# Clamping Board



## Betsy (Sep 25, 2007)

As you probably know from another recent post - I'm recovering from cervical surgery. At 8 weeks out things are looking up as far as healing.

My surgeon has recommended to keep my lifting limit way down - like 20 pounds in an emergency but 10-15 pounds is probably best. With the various joint issues I've had, I will not be straying from his weight limit. The other issue is the exertion needed to do some of the processes we use in woodworking. These two things puts me to a little disadvantage in the shop. So I'm investigating some low exertion, lighter weight options that will keep me in my shop making sawdust for the next 30 or 40 years - just kidding - I'd be pushing 100 so 30-40 not realistic. I'd be happy with 20 years more shop time.

So to get on with the matter. I'm looking at clamping options. I have a relatively small shop. Yes I pretty much use my whole house as a shop but realistically where I do the clamping is not so large. As you know when you glue up a large cutting board you can really push the weight up with the larger clamps. i admit to probably being an over clamper so some of the weight is just my paranoia that I'm not using enough clamps.

I've been trolling the internet and I've found Izzy Swan! Dang that guy's got a lot of good ideas. I've watched this particular YouTube post - 



. I'd like to get others opinions about how this board works.

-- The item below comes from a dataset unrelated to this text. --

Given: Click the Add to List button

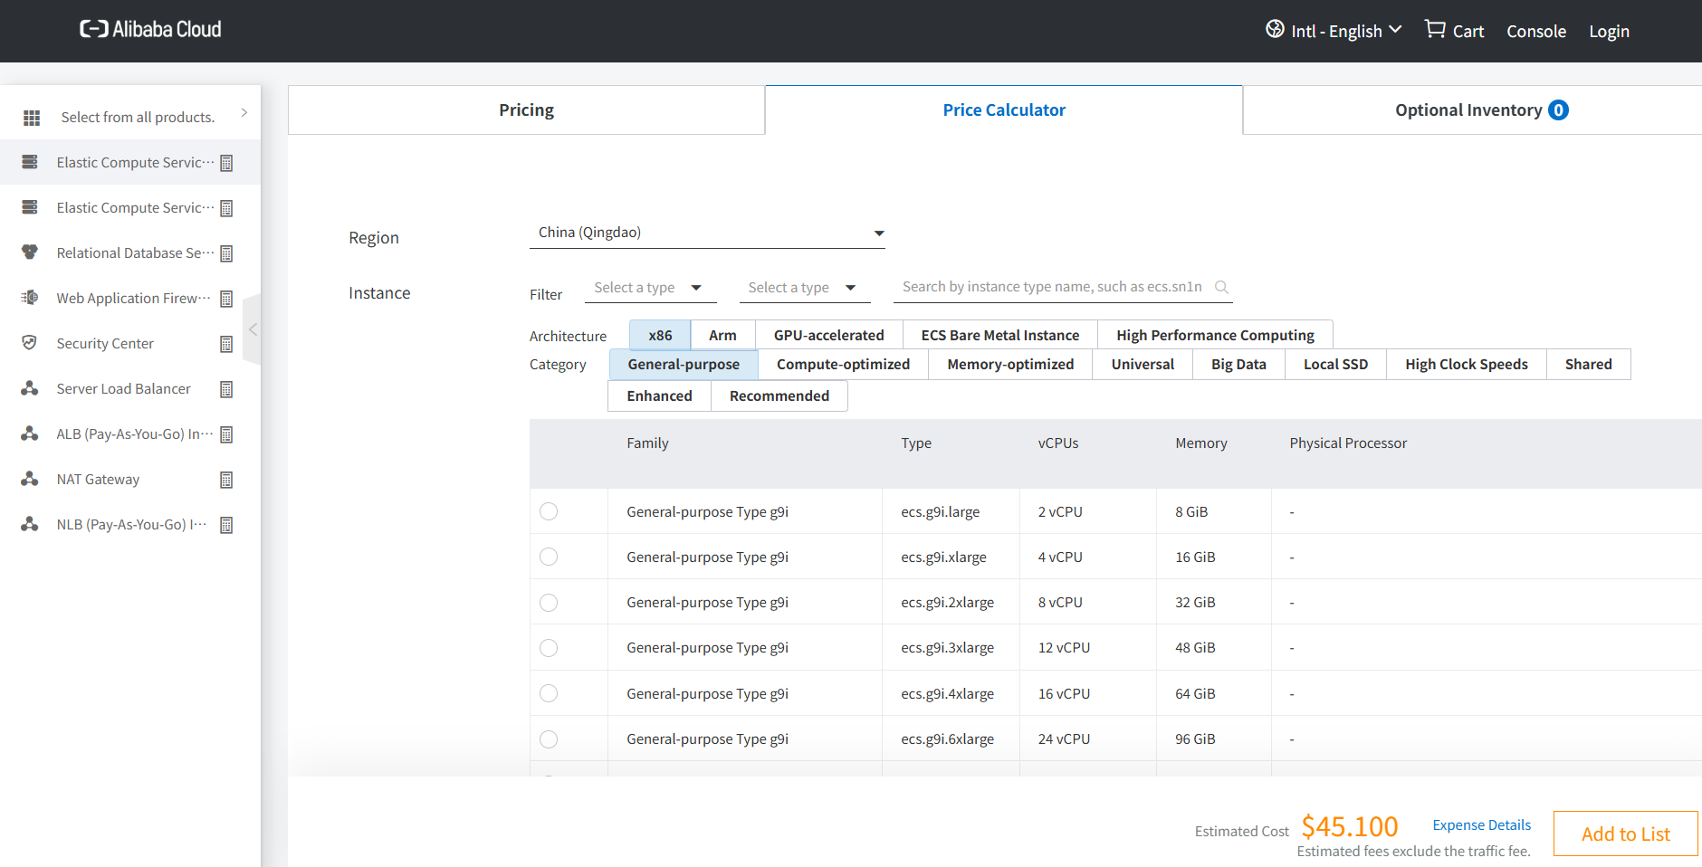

Has anyone else tried this type of clamping board? What are your thoughts pro or con?

What I'm trying to get is a way to clamp my boards in a way that I can stack one glue up on top of another. That way I can glue up multiple boards but not need to lift them off the gluing table.

I'd very much like to hear your thoughts on this type of clamping board.

Thanks in advance


----------



## RichT (Oct 14, 2016)

I'm happy to hear you're getting better. I watched the video and found it interesting. There seemed to be a lot of screwing to get it fitted to the panel being glued up. Of course, if you're making lots of standard size panels, that's not an issue.

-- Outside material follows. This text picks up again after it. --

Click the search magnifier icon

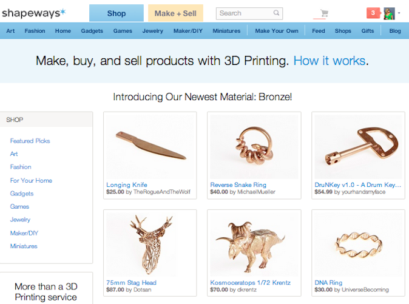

The video that intrigued me the most was the one that followed it: 



 Pretty neat idea. It was funny because when he was tapping the wedges to tighten them I was thinking, just use a small clamp. Then he showed doing that.

They look lighter weight overall too. The weight of a clamping board, with a panel clamped in it might start to add up, but if you're planning to just stack them, I guess that's not an issue.

Edit: I forgot to mention that the second video seemed to have one weakness in that the straight boards aren't shaped like a true caul to distribute pressure across the panel. I think this could be taken care of by using wedges (shims) much like the Izzy Swan clamping board video showed. I also think you need more than two of the clamps for panels longer than maybe 12 or 14 inches.


----------



## Betsy (Sep 25, 2007)

Thanks Rich. I think I do like Sergio's idea better. Lot less material involved. I agree with you on the number of clamps for longer boards. Since most of my board glue-ups start at 36" I think three would be better. All of my boards are just shy of 13" so I'm sure I can make some standard clamps.

As far as a caul I like the shim idea. Most of my glue ups are pretty flat to start with so I usually don't have a problem with one board higher than another - at least most of the time. For the odd one the shims will probably work fine.

For the The stacking part I've not figured out what I will do to make that happen. With the bolts sticking up you really can't stack them in a straight line up. I might need to figure out a rack of some sort. I need to give that a little more thought.

Thanks for your input Rich.


----------



## lew (Feb 13, 2008)

You may not have room for something like this but just throwing it out there-









Here's a link to the picture-
http://blog.woodshopbits.com/category/clamping-glueing/


----------



## Betsy (Sep 25, 2007)

I wish I had that kind of space. It looks like a pretty good system. Thanks Lew.

Betsy


----------